Monday, August 14, 2006

Huevos podridos. Una batería de huevos podridos sobre el balcón parece ser el único método eficaz para atajar la oleada de berreos producidos por mezclar alcohol con estupidez mental. Es asombroso que un grupo de tarados te despierte a las 3 de la mañana berreando como los corderos de Jodie Foster en "El silencio de los ídem"- Luego te asomas con cara de pasmo al balcón, esperando descubrir que unos alienígenas con forma de Norit campan a sus aires por la ciudad, y te das cuenta de que no, que no son borreguitos lanudos, sino de los otros, o sea, de los que balan todas las noches por mi calle reclamando no se qué concepto de libertad y diversión que consiste en provocar el insomnio de los pobres incautos que viven al lado del bar de donde ellos acaban de salir.

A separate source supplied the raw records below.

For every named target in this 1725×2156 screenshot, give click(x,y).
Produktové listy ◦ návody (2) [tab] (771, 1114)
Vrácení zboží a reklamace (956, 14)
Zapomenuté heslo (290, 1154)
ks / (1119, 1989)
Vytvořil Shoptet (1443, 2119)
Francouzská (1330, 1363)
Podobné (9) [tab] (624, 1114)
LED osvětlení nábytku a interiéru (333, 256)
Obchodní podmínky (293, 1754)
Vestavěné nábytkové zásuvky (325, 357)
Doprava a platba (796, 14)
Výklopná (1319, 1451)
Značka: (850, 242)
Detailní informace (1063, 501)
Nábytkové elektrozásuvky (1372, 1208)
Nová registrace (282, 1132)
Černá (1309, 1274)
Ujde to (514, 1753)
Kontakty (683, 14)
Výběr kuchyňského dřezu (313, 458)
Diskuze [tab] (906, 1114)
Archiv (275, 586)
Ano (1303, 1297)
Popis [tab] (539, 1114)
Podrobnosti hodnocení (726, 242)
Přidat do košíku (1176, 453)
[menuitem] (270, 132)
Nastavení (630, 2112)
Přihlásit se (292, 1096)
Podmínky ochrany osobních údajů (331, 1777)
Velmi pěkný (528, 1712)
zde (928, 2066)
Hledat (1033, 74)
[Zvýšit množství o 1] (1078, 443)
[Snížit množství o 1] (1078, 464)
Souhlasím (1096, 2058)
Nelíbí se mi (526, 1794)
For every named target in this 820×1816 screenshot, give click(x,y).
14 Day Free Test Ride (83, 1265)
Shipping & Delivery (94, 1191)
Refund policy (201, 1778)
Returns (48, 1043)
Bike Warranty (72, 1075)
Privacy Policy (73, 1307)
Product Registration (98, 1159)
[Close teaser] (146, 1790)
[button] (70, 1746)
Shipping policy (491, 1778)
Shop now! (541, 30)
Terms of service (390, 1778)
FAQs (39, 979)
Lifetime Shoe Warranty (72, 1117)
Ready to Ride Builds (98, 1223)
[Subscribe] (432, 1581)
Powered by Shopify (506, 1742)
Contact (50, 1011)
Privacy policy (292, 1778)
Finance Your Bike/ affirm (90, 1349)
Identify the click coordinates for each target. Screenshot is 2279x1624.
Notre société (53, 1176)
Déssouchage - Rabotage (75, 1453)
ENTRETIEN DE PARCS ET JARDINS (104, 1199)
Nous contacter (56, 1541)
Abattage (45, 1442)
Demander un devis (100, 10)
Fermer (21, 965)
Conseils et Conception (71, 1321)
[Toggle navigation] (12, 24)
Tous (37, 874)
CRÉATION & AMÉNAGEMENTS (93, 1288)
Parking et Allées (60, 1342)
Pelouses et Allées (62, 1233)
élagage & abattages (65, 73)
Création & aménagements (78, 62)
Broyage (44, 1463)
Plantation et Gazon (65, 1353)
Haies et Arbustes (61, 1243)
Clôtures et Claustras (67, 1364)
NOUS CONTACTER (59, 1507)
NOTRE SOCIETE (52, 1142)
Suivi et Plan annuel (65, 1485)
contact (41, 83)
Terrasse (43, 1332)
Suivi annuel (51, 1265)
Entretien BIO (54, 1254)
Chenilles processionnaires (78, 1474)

Quizás la alienígena sea yo. Y entonces me lamento de haber sido tan torpe y no haber, quizas, adivinado que en este planeta, cuando sales de tu redil, tienes que ponerte a embestir física o auditivamente con todo lo que se ponga delante de ti. En ese caso, tendría que lamentar enormemente haberme comportado en mis viajes como una viajera y no como una turista, tendría que lamentar haber respetado el sitio que visitaba en vez de haberlo destrozado, vomitado, tirado, berreado, estropeado e insultado a sus habitantes.

Creo que en vista de lo que ocurre, voy a comprarme un disfraz de color rosa y rojo, con peluca y antifaz. Así disfrazada, voy a sembrar la justicia vecinal en mi calle, a evitar que la gente orine en la puerta de mi casa, que griten impunemente a las 3 de la mañana, que vomiten periódicamente ante mis pies, que dejen sus detritus sobre la cera de mi calle, que insulten a los vecinos que les increpan...Seré una mezcla entre Batgirl, PowerPuff Girl y Hongk Kong Fui. Seguro que me detienen a mí.